【5月3日 AFP】2001年の米同時多発テロ発生後、米軍主導のアフガニスタン攻撃が開始されてから10年近くが経つ。しかしケシ栽培は、巨額をかけた追放の取り組みにもかかわらず、多くの農民や旧政権勢力タリバン(Taliban)にとって依然、大きな資金源となっている。

 ケシ栽培、そしてタリバンの活動が活発な南部カンダハル(Kandahar)州は今も襲撃事件や衝突が止まない。この州のマイワンド(Maywand)地区のある農民は「ケシは手間がかからず、水が少なくて済む上、(ほかの作物よりも)もっと儲かる。この地区の住民の8割はケシを育てているだろう。理由は明らか、簡単だからだ」と語った。

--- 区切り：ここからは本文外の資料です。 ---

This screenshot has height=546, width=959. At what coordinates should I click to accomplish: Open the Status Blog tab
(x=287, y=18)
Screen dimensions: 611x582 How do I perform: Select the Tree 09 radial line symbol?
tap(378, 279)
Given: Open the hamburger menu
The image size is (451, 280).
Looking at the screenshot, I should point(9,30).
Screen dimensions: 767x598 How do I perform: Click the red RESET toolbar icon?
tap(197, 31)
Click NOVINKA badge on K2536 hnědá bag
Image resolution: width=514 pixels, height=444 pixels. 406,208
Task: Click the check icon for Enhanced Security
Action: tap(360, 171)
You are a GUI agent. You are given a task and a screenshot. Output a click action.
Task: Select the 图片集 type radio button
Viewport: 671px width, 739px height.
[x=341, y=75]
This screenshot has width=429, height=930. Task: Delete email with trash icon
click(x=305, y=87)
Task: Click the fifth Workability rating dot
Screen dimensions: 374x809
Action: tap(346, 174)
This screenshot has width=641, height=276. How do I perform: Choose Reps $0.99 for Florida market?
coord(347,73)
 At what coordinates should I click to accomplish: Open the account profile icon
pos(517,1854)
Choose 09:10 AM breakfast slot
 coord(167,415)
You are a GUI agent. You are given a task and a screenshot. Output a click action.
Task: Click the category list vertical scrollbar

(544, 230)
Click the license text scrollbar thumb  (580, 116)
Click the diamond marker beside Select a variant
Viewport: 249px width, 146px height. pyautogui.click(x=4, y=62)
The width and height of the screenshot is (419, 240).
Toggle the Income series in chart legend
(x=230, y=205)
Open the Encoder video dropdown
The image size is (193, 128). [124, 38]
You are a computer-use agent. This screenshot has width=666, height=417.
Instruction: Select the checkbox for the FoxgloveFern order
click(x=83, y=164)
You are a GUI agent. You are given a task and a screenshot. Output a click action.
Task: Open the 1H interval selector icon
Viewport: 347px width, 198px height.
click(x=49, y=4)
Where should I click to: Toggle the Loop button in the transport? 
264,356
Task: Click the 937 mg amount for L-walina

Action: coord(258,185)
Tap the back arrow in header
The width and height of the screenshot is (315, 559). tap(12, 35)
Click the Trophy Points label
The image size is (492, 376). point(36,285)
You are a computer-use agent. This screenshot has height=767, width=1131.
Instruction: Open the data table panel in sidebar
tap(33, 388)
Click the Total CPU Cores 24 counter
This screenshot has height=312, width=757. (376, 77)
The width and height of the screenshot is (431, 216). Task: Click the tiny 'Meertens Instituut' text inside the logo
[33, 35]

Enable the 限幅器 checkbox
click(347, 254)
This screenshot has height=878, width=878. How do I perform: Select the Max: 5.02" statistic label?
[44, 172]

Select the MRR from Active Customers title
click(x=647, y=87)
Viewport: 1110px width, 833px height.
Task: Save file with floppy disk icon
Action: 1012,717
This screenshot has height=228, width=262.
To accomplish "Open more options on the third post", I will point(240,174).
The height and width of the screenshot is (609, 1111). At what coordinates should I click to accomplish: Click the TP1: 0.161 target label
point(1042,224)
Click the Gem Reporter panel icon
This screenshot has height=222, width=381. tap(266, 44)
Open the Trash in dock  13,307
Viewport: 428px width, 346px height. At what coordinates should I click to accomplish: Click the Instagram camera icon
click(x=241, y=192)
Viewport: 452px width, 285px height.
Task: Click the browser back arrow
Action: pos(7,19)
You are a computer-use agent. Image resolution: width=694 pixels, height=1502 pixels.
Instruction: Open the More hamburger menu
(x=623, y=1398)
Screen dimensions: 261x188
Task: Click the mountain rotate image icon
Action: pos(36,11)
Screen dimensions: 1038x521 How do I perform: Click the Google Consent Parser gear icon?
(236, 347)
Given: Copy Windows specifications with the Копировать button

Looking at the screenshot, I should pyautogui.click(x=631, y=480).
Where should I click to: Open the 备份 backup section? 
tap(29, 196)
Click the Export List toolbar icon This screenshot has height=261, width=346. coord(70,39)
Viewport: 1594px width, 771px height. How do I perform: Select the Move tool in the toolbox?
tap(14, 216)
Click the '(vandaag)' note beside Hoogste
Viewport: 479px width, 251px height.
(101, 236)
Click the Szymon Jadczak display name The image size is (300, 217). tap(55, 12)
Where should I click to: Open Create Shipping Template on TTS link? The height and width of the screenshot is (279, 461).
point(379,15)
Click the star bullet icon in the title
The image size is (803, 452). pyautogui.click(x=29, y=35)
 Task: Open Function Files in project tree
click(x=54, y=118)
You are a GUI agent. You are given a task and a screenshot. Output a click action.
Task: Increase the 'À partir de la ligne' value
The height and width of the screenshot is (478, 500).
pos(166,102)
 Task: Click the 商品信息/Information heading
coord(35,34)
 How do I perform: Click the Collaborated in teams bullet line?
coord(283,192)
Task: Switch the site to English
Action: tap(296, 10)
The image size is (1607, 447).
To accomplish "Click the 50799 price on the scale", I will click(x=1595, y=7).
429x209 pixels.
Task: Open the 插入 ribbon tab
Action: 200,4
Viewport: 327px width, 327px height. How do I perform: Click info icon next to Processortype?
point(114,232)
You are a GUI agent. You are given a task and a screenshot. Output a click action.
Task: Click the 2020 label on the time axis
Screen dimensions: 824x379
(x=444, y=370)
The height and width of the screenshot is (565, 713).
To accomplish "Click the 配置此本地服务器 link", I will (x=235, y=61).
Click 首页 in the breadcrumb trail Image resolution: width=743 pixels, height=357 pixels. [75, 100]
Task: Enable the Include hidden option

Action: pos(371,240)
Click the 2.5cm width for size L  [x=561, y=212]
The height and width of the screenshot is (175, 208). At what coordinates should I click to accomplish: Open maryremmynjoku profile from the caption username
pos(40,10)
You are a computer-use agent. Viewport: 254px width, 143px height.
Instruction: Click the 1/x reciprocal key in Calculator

 戦火で荒廃したアフガニスタンだが、ケシ栽培は世界の9割を占める。その多くは欧米諸国の都市の街頭でヘロインとして売られるか、アフガニスタン国内の約100万人にも上るドラッグ常用者の手に渡る。

 ケシはまたタリバンの反政府活動の資金源でもある。米軍主導の攻撃により政権から追放されて10年近くになるが、タリバンに殺害される外国人兵士の数は年々減るどころか増えている。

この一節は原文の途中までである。